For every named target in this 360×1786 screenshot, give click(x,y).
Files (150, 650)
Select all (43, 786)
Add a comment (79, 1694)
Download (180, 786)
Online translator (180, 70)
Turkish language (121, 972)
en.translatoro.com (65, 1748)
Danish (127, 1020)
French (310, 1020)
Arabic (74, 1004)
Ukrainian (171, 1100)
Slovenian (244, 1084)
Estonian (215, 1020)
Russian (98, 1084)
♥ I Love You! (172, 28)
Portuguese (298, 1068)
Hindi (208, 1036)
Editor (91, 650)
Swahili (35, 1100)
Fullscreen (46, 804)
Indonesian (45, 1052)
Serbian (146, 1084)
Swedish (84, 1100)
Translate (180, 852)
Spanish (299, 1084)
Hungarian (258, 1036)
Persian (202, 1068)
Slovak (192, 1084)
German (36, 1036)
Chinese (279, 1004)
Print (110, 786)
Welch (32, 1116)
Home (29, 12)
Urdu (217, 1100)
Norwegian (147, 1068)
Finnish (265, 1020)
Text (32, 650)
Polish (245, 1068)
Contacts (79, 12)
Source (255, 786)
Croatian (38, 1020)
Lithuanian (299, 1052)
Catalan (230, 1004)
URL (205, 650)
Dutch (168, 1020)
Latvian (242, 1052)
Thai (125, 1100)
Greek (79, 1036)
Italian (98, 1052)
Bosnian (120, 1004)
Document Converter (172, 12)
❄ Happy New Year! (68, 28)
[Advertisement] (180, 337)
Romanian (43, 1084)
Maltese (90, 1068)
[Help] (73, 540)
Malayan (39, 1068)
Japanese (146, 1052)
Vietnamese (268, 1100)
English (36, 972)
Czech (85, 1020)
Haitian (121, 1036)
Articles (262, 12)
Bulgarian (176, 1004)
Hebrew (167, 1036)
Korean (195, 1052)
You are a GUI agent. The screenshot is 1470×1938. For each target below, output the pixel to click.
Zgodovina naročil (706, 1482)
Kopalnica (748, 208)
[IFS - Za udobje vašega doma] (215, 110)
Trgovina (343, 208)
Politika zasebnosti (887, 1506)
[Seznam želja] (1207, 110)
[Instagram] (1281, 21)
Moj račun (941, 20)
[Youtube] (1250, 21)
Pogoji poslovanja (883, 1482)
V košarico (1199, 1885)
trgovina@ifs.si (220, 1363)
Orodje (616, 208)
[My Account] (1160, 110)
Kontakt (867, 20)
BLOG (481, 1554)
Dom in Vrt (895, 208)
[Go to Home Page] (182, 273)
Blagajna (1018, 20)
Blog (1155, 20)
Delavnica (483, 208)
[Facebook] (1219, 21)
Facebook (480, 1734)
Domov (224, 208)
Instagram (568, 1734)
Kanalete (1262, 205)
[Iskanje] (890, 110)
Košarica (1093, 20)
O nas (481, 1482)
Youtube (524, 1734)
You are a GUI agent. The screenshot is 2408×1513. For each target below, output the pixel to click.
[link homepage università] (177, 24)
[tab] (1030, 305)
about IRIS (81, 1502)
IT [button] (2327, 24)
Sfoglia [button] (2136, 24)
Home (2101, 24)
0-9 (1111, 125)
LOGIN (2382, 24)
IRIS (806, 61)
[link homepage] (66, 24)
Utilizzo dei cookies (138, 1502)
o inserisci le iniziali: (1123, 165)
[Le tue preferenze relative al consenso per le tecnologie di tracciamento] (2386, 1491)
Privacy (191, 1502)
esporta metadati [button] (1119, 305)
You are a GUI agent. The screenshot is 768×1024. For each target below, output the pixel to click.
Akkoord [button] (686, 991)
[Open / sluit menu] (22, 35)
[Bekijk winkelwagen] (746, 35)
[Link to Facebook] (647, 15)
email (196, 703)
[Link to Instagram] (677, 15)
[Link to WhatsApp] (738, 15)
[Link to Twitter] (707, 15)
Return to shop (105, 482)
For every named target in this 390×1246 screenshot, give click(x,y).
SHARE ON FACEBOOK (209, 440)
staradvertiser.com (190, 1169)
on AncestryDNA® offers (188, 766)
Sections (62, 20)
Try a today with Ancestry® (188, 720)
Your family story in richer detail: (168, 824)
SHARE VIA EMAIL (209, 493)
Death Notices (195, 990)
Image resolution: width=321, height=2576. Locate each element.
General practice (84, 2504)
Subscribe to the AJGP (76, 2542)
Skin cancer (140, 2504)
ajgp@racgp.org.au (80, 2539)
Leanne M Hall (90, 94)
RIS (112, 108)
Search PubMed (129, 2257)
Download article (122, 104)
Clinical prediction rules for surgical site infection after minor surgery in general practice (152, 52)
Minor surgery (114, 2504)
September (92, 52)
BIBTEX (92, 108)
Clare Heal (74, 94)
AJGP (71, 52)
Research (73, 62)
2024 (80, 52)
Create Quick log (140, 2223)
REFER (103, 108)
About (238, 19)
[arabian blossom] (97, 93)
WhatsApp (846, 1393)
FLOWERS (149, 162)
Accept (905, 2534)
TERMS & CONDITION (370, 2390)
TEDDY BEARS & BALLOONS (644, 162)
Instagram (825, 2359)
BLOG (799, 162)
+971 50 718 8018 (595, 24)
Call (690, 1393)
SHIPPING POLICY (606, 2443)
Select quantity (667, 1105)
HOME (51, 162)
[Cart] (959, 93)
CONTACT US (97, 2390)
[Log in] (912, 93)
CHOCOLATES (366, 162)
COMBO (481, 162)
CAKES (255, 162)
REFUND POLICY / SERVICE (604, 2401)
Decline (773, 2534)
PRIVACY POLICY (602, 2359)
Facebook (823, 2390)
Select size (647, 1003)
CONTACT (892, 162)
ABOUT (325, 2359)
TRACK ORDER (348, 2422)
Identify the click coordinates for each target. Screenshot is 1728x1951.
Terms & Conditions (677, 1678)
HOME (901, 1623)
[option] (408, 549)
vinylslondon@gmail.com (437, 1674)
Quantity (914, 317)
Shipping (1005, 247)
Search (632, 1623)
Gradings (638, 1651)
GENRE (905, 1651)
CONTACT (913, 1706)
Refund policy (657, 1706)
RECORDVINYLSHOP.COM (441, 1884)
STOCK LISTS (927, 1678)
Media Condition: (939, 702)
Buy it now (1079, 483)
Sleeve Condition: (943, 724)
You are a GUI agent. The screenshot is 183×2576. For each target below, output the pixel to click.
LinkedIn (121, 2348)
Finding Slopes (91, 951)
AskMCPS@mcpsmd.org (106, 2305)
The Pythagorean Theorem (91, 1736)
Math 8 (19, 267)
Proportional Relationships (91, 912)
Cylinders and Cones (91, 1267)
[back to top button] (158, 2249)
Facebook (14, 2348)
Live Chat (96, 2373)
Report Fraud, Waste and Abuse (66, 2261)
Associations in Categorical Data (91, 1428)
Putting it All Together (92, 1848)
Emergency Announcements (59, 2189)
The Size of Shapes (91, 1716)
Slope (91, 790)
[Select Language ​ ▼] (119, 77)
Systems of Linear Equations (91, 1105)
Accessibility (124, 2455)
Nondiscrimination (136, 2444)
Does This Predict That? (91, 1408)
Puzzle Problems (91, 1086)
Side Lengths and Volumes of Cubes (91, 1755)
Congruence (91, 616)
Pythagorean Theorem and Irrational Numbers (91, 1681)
-----
**Exercise objective**
Using the entries above, work out the number of lines containing the string "Theorem", and supply only that number.

**Answer space**
2